**PROBLEM STATEMENT**
Copy each line of the following material that has the string "next".

**RECORD EXCERPTS**
+ + +

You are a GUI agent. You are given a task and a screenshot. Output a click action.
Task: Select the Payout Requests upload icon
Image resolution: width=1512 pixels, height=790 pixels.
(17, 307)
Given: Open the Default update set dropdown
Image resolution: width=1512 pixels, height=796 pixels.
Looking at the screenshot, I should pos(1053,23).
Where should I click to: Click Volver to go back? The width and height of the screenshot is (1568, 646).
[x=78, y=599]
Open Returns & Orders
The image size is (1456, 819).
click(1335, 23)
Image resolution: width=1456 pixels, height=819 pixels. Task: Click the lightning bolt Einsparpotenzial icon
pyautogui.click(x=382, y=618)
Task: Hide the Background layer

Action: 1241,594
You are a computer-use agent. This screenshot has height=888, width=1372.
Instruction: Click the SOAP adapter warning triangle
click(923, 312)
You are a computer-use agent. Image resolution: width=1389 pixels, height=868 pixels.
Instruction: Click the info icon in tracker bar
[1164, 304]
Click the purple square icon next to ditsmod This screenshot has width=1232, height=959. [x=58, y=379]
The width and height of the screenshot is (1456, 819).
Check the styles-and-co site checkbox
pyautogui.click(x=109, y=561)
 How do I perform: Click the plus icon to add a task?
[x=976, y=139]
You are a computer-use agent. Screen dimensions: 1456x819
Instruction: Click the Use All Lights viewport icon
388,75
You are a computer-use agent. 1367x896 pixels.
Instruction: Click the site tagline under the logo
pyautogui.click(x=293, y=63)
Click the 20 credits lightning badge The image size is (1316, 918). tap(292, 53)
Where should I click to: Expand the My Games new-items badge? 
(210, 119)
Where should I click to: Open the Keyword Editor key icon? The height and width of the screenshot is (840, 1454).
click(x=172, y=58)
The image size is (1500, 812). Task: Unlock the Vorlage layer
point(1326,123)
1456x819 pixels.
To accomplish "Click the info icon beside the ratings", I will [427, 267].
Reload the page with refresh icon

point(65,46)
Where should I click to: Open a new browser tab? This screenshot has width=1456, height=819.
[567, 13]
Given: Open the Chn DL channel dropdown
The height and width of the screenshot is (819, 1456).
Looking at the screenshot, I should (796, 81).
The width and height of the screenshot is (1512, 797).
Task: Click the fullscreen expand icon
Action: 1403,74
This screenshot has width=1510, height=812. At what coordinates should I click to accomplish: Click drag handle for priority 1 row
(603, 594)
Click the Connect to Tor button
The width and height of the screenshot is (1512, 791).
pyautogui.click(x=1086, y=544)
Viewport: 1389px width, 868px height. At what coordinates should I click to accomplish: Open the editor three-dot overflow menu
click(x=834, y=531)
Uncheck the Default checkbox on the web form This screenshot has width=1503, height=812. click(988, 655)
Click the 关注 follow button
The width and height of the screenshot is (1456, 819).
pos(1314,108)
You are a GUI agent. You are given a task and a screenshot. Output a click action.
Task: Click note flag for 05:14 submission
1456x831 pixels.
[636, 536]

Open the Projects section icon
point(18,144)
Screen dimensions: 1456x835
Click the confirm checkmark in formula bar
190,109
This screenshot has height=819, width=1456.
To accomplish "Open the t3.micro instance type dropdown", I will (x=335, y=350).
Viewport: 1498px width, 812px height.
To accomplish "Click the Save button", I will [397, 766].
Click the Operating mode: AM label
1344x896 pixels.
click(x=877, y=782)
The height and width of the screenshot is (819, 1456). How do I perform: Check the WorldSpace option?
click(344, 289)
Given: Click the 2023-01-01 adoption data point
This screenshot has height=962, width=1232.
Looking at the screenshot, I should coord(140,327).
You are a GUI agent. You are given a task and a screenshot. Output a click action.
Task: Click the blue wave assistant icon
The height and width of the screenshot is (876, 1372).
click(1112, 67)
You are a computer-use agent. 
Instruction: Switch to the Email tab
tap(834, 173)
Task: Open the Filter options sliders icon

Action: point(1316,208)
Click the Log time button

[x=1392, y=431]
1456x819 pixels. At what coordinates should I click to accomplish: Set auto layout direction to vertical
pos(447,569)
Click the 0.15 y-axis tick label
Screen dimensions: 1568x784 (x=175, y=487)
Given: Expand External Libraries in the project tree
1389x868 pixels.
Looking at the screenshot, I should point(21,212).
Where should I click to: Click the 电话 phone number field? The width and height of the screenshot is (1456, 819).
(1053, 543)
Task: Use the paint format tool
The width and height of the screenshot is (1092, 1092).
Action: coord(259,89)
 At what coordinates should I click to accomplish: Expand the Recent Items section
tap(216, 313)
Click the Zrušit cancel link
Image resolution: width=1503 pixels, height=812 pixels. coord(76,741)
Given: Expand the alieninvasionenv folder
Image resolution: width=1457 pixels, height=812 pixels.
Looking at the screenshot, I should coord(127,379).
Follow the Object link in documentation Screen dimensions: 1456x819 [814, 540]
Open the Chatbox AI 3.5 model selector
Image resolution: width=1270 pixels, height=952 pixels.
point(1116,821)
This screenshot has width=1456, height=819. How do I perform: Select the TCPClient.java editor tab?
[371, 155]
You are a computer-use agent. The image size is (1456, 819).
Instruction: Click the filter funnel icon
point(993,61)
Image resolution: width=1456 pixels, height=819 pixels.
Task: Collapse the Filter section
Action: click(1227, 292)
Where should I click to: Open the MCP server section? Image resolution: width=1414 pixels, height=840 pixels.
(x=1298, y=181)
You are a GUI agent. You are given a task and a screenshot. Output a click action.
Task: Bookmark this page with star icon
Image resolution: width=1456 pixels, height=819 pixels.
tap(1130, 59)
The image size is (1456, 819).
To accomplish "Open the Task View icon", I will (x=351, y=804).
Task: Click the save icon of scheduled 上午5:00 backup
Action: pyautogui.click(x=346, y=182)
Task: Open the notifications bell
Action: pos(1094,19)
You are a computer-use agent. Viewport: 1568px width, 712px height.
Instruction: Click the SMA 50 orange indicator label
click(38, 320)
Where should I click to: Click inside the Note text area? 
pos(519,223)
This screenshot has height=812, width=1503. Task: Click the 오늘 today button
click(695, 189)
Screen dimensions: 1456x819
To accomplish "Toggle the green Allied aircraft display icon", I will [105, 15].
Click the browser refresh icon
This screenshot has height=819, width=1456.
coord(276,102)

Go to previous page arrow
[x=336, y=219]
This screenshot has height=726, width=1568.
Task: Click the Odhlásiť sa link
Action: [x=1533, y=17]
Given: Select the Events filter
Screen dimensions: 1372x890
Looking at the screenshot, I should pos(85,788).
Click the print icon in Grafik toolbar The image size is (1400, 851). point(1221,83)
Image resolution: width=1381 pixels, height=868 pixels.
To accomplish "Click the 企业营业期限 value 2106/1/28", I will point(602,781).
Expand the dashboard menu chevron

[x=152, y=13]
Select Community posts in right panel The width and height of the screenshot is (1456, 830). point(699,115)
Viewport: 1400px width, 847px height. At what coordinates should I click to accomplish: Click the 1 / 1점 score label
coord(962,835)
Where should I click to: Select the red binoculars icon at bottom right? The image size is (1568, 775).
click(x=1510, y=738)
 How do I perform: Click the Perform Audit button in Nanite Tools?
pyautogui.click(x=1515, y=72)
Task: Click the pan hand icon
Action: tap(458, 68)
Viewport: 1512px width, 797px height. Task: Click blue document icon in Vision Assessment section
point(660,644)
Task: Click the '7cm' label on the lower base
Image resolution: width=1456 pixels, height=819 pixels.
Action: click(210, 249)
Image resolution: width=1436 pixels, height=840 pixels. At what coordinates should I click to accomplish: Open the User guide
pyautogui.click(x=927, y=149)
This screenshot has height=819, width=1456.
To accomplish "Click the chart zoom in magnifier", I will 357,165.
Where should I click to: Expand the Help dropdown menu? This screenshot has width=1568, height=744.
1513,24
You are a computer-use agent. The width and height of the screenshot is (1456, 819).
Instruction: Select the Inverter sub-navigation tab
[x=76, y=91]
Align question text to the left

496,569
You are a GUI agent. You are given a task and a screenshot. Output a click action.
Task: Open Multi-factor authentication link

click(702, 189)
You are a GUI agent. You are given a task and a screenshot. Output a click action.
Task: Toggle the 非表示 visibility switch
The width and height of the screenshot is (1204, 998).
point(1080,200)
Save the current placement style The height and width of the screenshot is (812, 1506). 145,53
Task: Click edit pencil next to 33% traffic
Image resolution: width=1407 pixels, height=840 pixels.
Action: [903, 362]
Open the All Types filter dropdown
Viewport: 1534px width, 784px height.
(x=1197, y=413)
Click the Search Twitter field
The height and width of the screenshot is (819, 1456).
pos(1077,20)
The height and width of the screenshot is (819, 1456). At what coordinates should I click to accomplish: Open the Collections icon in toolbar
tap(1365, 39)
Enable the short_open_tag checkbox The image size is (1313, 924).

+ + +

**WORKED SOLUTION**
Click the purple square icon next to ditsmod This screenshot has width=1232, height=959. [x=58, y=379]
Task: Click edit pencil next to 33% traffic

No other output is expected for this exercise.